先日、「幻の」フリーペーパーといわれた「美少女図鑑」シリーズの長崎版を、手にとって眺める機会がありました。
無料のわりには質感的に完成され過ぎていて慣れない感じがありますが(ボクの持つフリーペーパーの概念がついていかない)、コンセプトは面白いなあと思っていたので、興味深く眺めさせていただきました。
無料でもらえて、保存可能なキチンとしたつくり。自分や友達かもしれない同じ年代の普通の子がモデルになれる身近さと、高い発行部数による露出への期待や満足感。かんっぜんに対象読者から外れているボクでも、手にする若い女性はさぞ楽しいだろうなと想像がつきます。たしかに、流行る理由が揃っていますよね。
ただ、これはボクだけかもしれませんが、あからさまな宣伝広告がほとんど見当たらないのにも関わらず、一見してお金のかかっていることのわかる「無料の媒体」について、瞬間的に遠慮したい衝動に駆られてしまうことがあります。
なぜだろうと考えると、出資しているであろうどこかの企業や業界組織の広告経費が企画自体を起こしてしまったような、情報誌本来の意義とは逆の雰囲気を、無意識のうちに探してしまうからのようです。
それはホットペッパー系のわかりやすい営利の仕組みから享受できる明るいサービスとはちょっとちがう感覚といえます。
ところで最近は「リトルプレス」と呼ばれるローカルな手づくり雑誌が見直されて、全国の各誌が注目されているそうです。

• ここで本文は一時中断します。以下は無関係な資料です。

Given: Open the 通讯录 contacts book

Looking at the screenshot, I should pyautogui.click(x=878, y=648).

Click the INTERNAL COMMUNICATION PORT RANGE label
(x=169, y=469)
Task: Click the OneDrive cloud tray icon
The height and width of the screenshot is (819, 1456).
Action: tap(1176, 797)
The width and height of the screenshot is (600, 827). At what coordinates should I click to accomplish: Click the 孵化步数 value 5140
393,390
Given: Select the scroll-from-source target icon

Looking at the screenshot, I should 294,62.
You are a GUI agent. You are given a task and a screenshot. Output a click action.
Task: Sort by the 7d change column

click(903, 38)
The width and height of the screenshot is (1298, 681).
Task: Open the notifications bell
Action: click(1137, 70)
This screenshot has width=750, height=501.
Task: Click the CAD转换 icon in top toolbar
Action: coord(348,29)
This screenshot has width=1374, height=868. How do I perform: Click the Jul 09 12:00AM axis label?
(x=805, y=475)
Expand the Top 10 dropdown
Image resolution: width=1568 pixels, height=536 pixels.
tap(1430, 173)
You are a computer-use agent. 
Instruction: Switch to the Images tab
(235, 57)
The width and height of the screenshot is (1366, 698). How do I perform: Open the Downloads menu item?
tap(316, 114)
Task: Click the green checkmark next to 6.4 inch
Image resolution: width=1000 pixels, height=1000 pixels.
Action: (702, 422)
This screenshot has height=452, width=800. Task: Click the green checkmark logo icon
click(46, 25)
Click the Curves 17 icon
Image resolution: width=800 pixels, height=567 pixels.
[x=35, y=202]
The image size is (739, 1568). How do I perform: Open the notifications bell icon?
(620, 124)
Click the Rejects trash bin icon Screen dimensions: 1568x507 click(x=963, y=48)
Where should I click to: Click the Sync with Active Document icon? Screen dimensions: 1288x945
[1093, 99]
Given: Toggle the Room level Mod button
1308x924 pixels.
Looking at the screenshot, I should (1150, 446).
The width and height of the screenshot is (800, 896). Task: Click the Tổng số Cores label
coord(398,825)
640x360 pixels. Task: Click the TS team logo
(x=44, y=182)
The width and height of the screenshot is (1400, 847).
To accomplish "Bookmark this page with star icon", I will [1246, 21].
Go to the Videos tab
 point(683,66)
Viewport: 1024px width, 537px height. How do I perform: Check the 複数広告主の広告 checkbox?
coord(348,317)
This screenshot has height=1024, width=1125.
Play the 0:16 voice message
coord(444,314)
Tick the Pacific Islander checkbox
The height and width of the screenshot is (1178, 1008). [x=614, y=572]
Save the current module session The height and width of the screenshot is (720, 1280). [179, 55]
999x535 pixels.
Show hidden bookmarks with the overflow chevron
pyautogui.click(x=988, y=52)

かなり古くから刊行されているものもあったりしているから、人々が社会を形作るための生活にしっかり根付いて、本当に必要とされている内容を提供し続けているということでしょう。
もちろんフリーペーパーではないので、こちらはきちんと読者に料金を払ってもらう。企画・編集・制作・営業にかかる経費を、内容の対価として正当に売り上げることができているのです。
大手の有料雑誌が軒並み休刊に追い込まれるなか(STUDIO VOICEも終わりました)、なかなか面白い現象だと思いませんか。